Abstract:The field of ice sheet, ice shelf and glacier-related seismology, cryoseismology, has seen rapid development in recent years. As concern grows for the implications of change in the great ice sheets of Greenland and Antarctica, so instrument advances and international field programs have expanded the availability of passive seismic datasets that contain records of glacier processes. Many glacier-related seismic signals are generated by melt water, so a need exists to better understand the seismic response of moving water on glaciers. We present an analytic framework to model seismic signals at the interface between moving water and ice based on either new or existing smoothed particle hydrodynamic (SPH) simulations. The framework is tailored to understanding the seismic body wave response of transient moving water events and produces a simulated dataset of water-ice collisions to predict the motion due to body waves at any location on the glacier. The synthetic acceleration time series generated are invariant to the simulation resolution, and consider frequency-dependent weak dispersion and attenuation due to the propagating medium. We illustrate the capability of our framework using end-member cases of water flow: the breaking of a supraglacial melt water lake dam with the subsequent flow of water through glacier channels with differing geometries.

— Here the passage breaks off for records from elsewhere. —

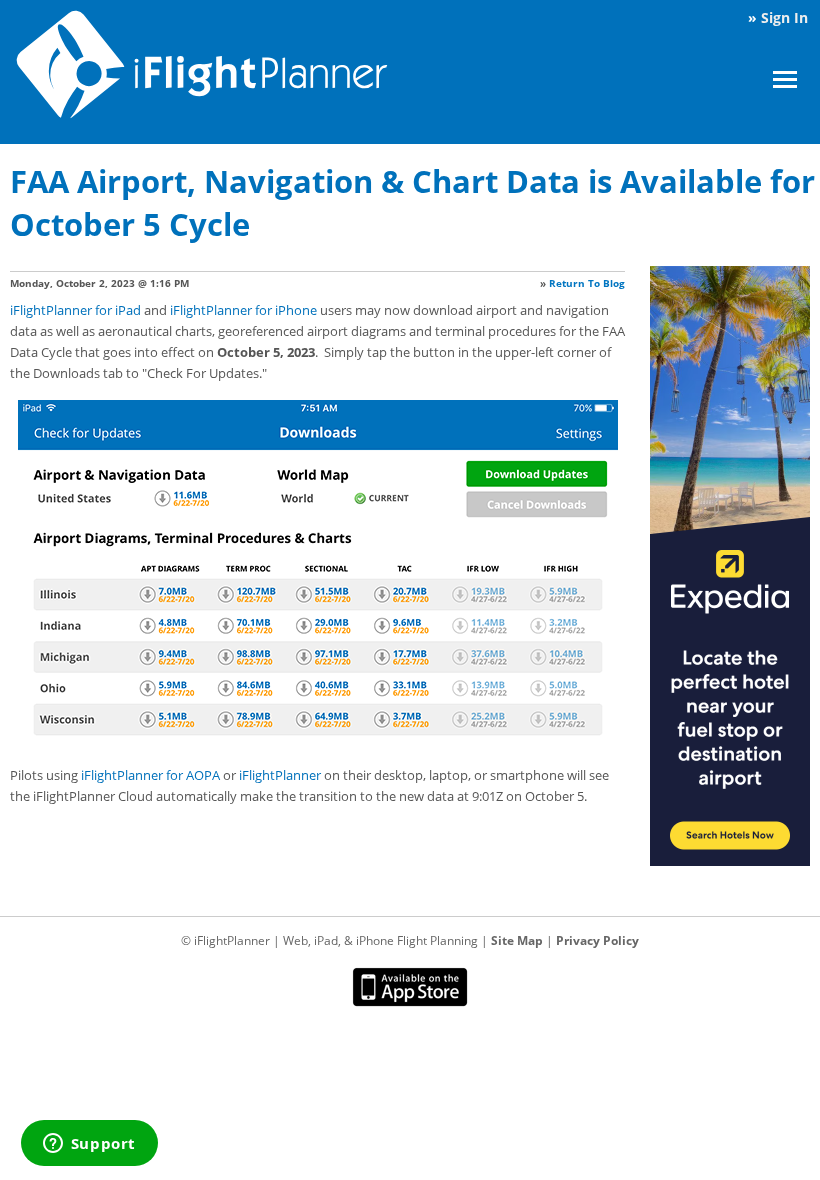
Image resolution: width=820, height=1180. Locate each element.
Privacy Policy (597, 940)
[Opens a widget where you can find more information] (89, 1145)
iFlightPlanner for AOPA (150, 775)
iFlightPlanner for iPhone (243, 310)
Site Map (517, 940)
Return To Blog (587, 283)
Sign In (784, 17)
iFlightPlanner (280, 775)
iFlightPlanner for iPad (75, 310)
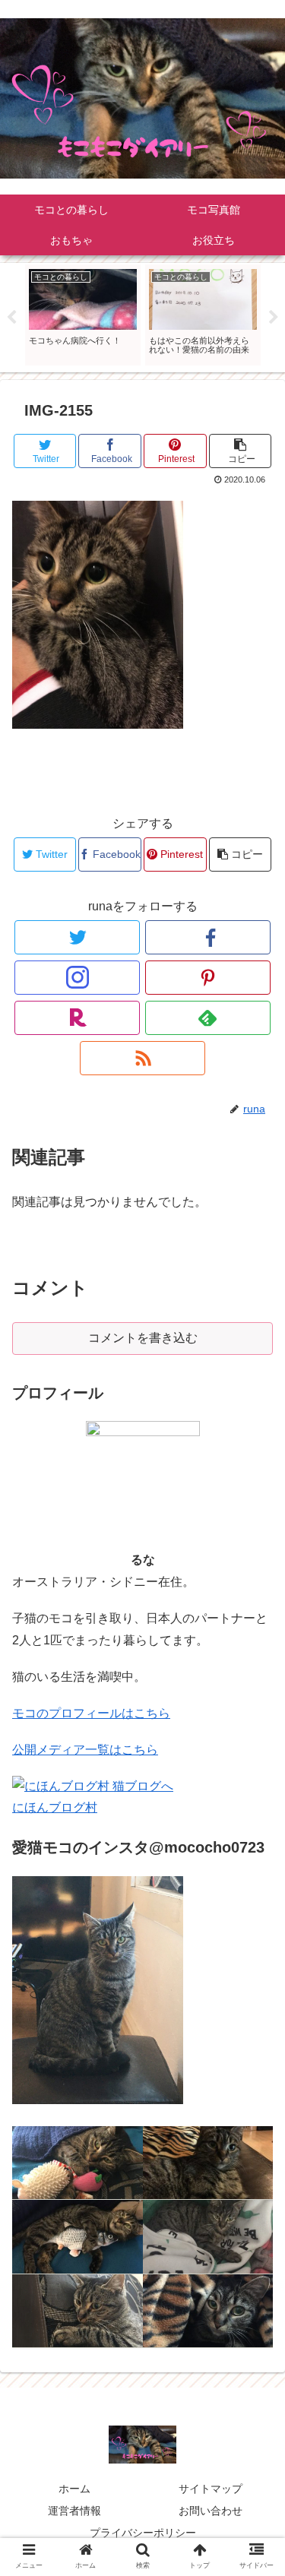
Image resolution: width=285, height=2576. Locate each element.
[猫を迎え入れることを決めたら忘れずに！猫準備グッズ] (77, 2163)
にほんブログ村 (54, 1807)
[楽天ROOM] (77, 1018)
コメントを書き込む (143, 1337)
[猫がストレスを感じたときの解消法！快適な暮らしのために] (208, 2163)
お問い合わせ (210, 2511)
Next (273, 317)
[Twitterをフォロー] (77, 937)
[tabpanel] (83, 315)
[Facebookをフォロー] (208, 937)
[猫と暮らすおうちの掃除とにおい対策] (208, 2237)
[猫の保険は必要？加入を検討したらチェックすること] (77, 2237)
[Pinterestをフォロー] (208, 977)
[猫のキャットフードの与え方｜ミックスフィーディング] (208, 2311)
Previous (11, 317)
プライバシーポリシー (143, 2533)
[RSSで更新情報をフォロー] (142, 1058)
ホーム (74, 2489)
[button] (255, 1737)
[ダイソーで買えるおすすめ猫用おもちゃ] (77, 2311)
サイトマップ (210, 2489)
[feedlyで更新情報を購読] (208, 1018)
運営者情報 (74, 2511)
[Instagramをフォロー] (77, 977)
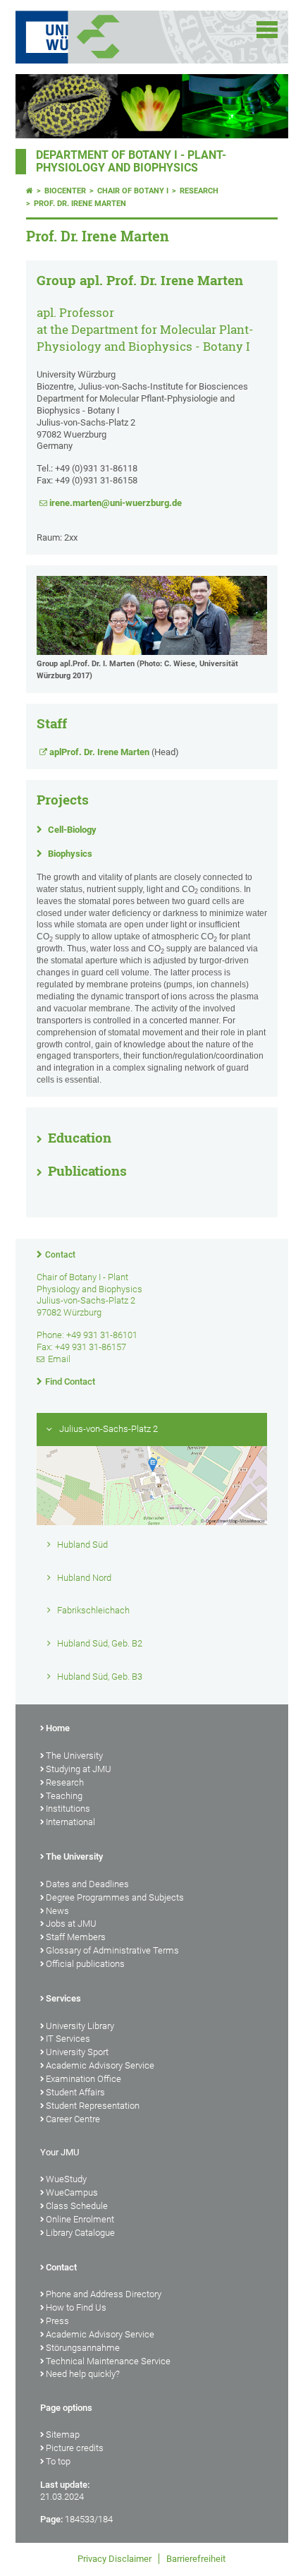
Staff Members (76, 1937)
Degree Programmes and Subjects (115, 1897)
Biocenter (65, 190)
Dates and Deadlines (87, 1884)
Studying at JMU (78, 1769)
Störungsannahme (83, 2347)
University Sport (77, 2052)
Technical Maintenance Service (108, 2361)
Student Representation (93, 2105)
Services (63, 1998)
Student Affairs (75, 2092)
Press (57, 2321)
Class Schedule (77, 2206)
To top (58, 2461)
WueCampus (72, 2192)
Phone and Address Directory (103, 2294)
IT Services (68, 2038)
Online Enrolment (80, 2219)
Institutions (68, 1808)
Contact (60, 1255)
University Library (80, 2026)
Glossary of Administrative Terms (112, 1950)
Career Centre (73, 2119)
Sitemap (63, 2434)
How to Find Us (76, 2307)
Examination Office (83, 2079)
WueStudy (66, 2179)
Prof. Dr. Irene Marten (80, 203)
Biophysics (70, 853)
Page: (51, 2519)
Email (59, 1359)
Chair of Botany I (132, 190)
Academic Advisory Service (100, 2065)
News (57, 1911)
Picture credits (75, 2448)
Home (58, 1728)
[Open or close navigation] (267, 29)
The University (74, 1755)
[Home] (29, 190)
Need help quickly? (83, 2374)
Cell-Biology (72, 829)
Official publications (85, 1963)
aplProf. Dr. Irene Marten (99, 752)
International (70, 1822)
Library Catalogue (80, 2232)
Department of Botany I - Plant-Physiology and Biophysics (131, 161)
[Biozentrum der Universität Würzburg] (115, 37)
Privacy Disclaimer (115, 2558)
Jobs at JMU (71, 1923)
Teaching (64, 1795)
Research (199, 190)
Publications (87, 1170)
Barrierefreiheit (195, 2558)
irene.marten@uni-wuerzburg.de (115, 503)
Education (79, 1137)
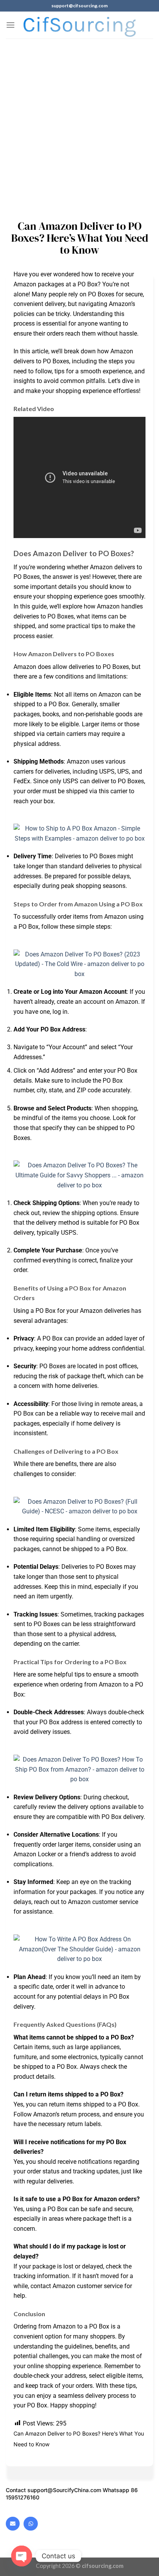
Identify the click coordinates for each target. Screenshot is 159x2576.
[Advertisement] (79, 121)
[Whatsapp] (30, 2524)
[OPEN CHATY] (21, 2556)
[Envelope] (13, 2524)
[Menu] (10, 24)
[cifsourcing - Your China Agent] (79, 25)
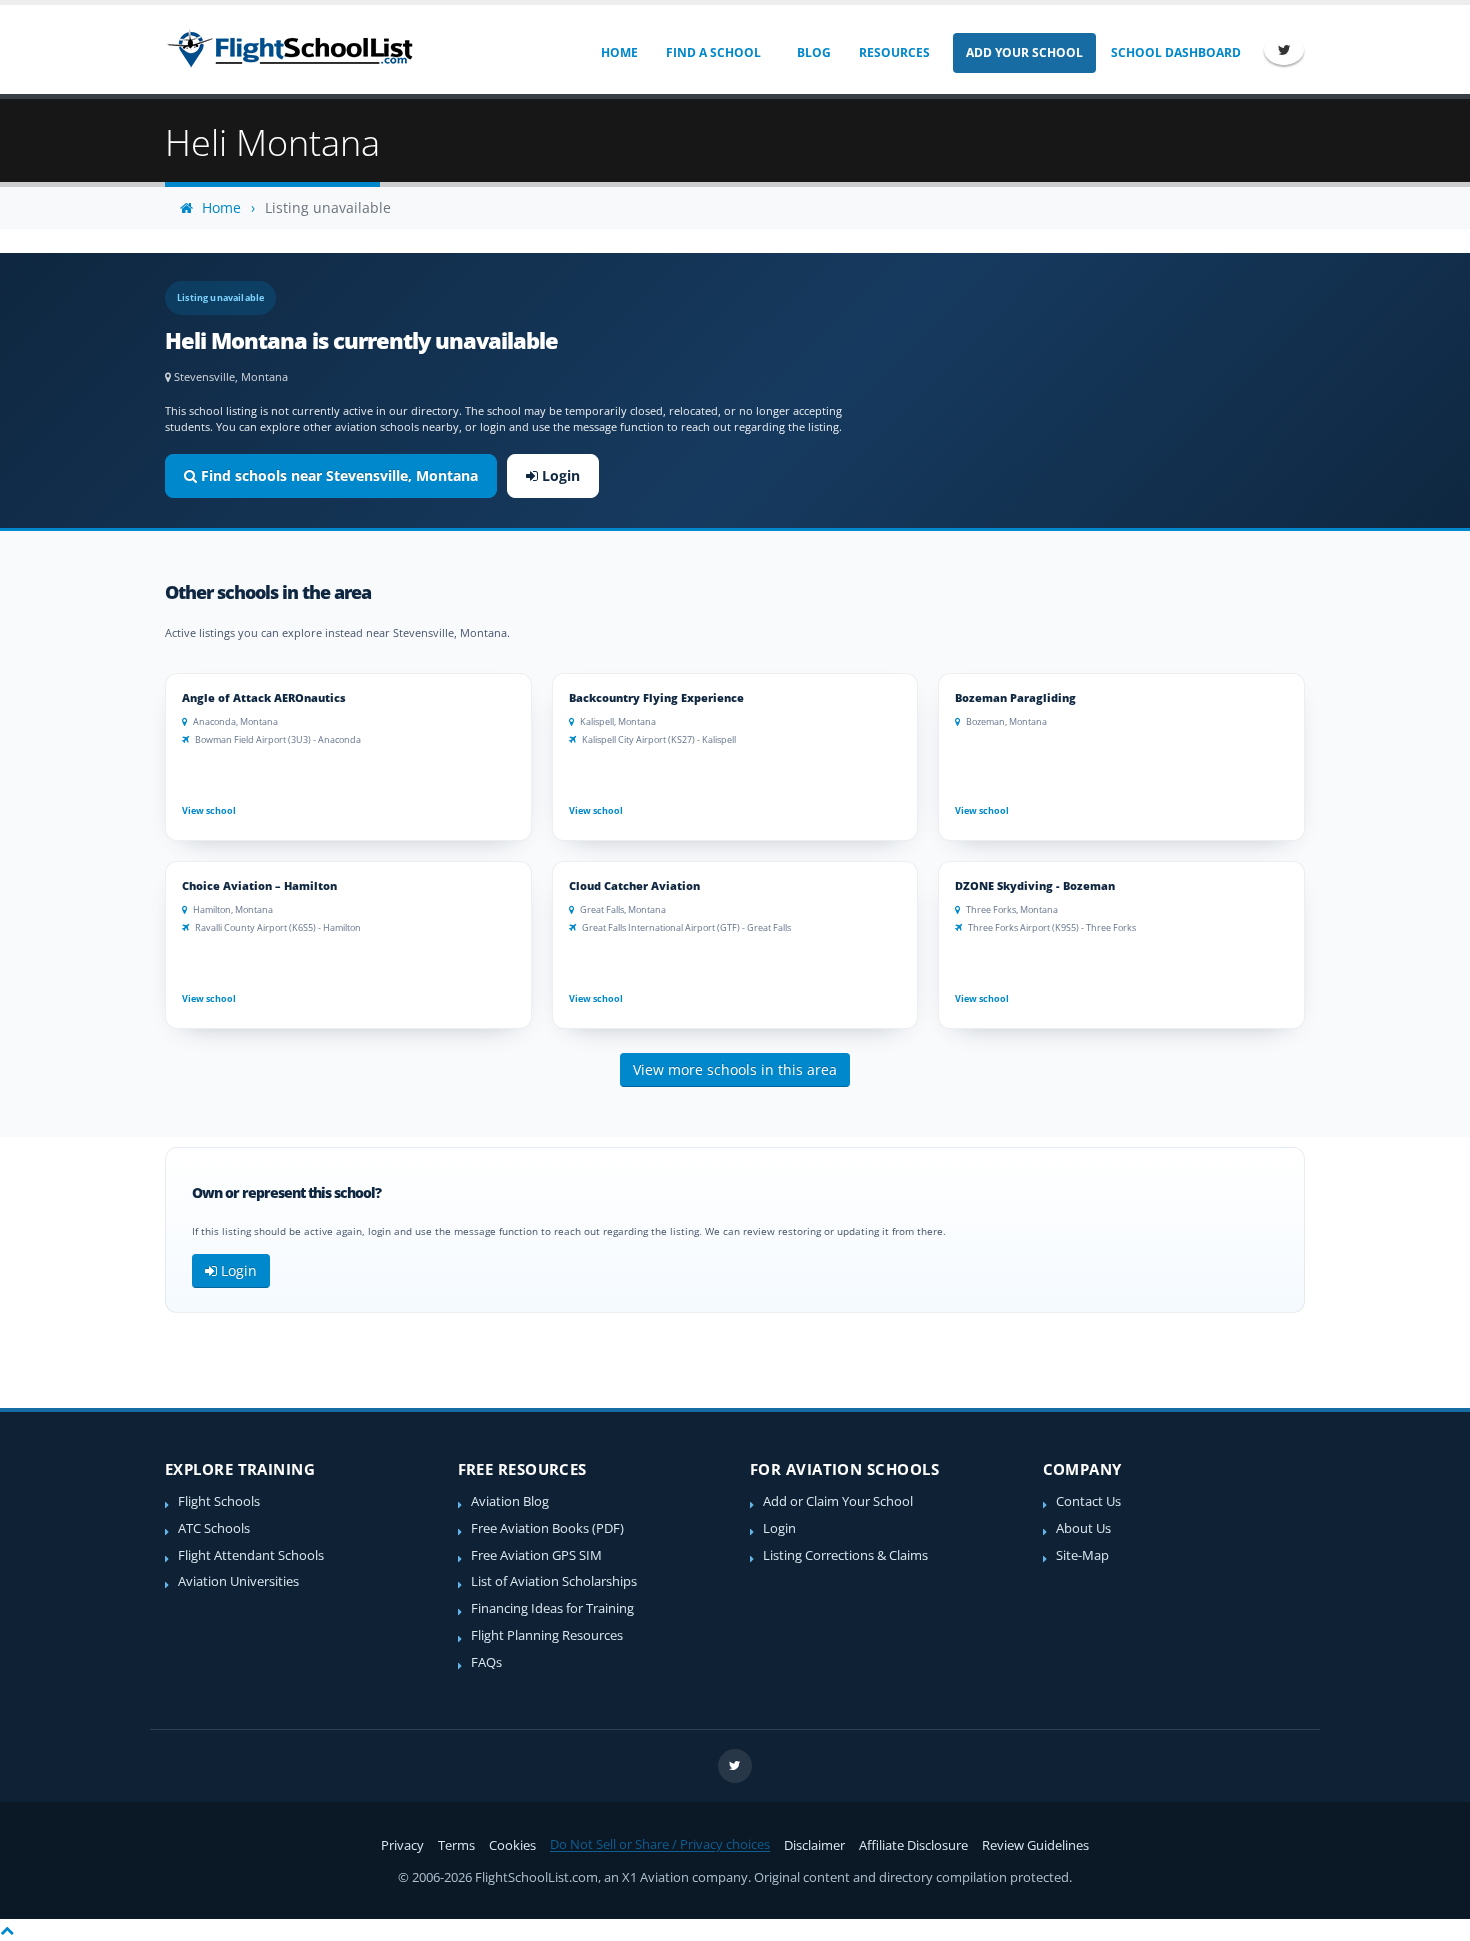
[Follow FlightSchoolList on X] (1284, 50)
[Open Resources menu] (943, 53)
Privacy (402, 1845)
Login (559, 475)
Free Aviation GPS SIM (536, 1555)
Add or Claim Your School (838, 1501)
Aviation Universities (238, 1581)
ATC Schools (214, 1528)
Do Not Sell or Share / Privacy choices (660, 1844)
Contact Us (1088, 1501)
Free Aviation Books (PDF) (547, 1528)
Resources (894, 52)
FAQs (486, 1662)
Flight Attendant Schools (251, 1555)
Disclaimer (814, 1845)
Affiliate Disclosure (913, 1845)
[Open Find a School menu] (774, 53)
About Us (1083, 1528)
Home (619, 52)
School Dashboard (1176, 52)
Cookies (512, 1845)
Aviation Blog (510, 1501)
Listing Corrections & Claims (845, 1555)
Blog (814, 52)
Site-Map (1082, 1555)
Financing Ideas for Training (552, 1608)
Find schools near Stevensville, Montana (337, 475)
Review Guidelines (1035, 1845)
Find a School (713, 52)
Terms (456, 1845)
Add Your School (1024, 52)
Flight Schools (219, 1501)
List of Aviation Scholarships (554, 1581)
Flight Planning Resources (547, 1635)
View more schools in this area (735, 1069)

Our focus is on the waveform attributes rather than exact waveform matching in view of the dynamic nature of the glacier environment. The flexibility inherent in the computational framework will allow for the simulation of seismic signals generated by high-energy collisions in a variety of different water flow geometries. We make the code publicly available for the polar geophysics community with the aim of adding to the toolbox of available approaches to inform the future monitoring of melt water movement and related glacier processes.